» DATA ENTRIES
<<<<
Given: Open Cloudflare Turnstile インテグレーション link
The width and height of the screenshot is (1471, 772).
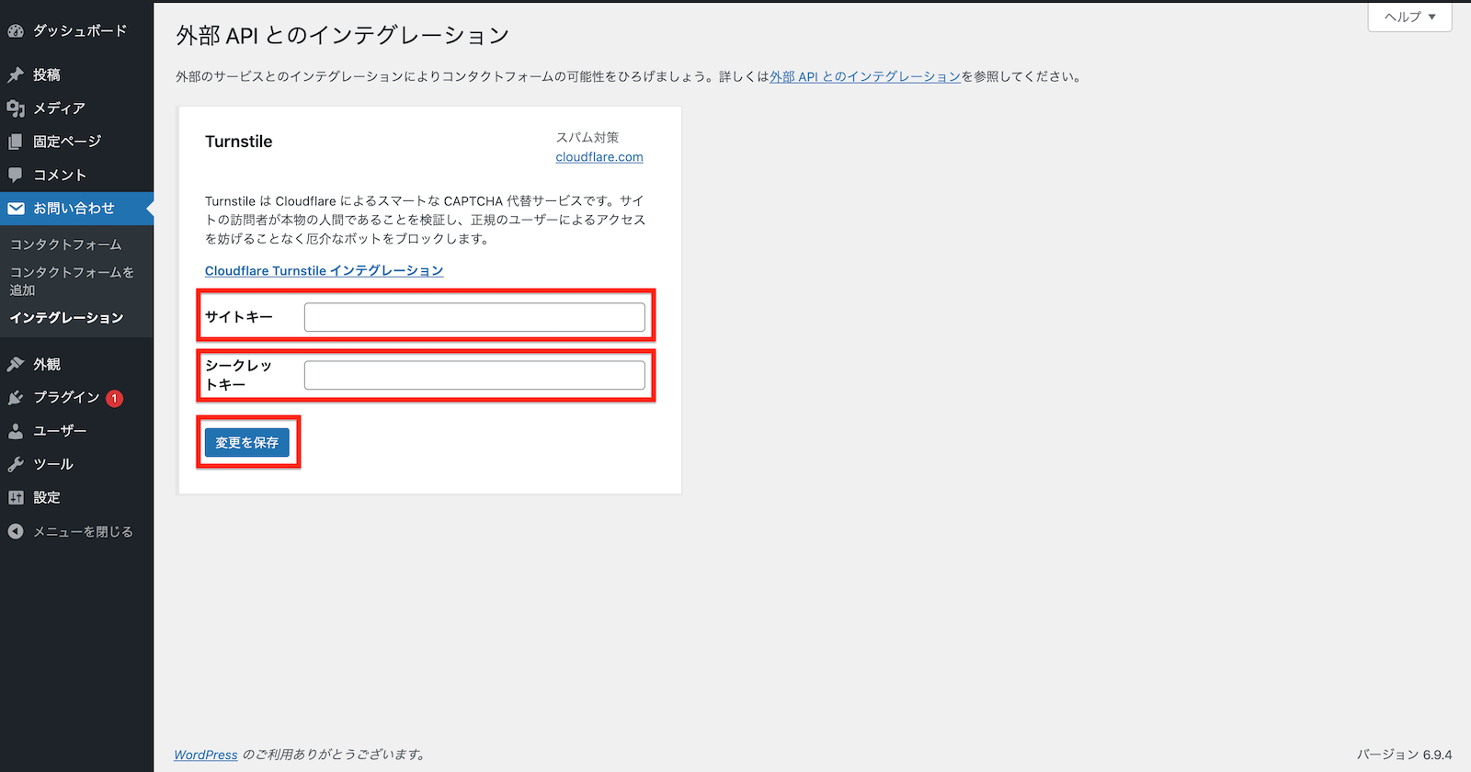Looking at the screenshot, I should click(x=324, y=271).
>>>>
<<<<
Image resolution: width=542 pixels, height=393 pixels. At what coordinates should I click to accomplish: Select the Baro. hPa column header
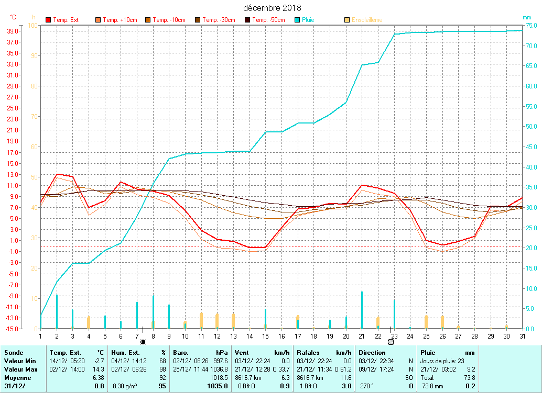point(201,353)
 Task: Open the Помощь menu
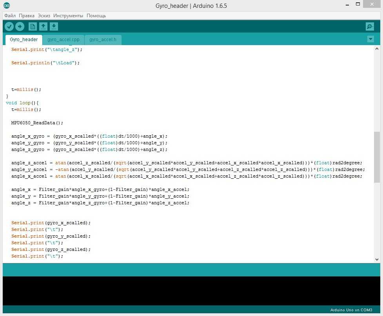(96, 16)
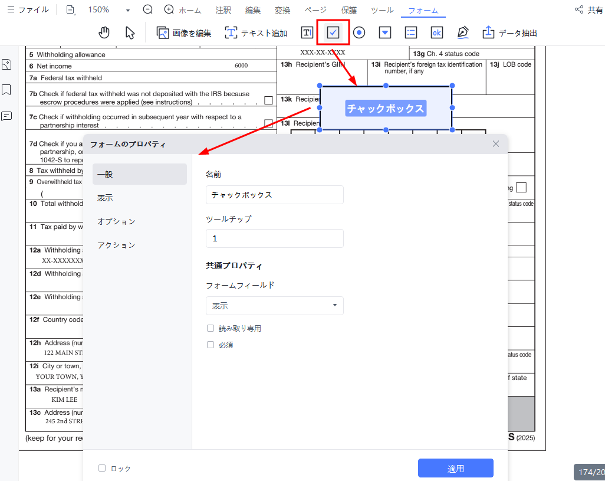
>>>>
» TASK
Rewrite the part of the listing above that opens with the line containing "Given: Open Cloudflare" and closes with the line containing "Looking at the", substituting "button" for "link" and keeping everything else the same. Give only those lines, and leave the pictures out.

» ANSWER TO THIS PROBLEM
Given: Open Cloudflare Turnstile インテグレーション button
The width and height of the screenshot is (1471, 772).
Looking at the screenshot, I should click(x=324, y=271).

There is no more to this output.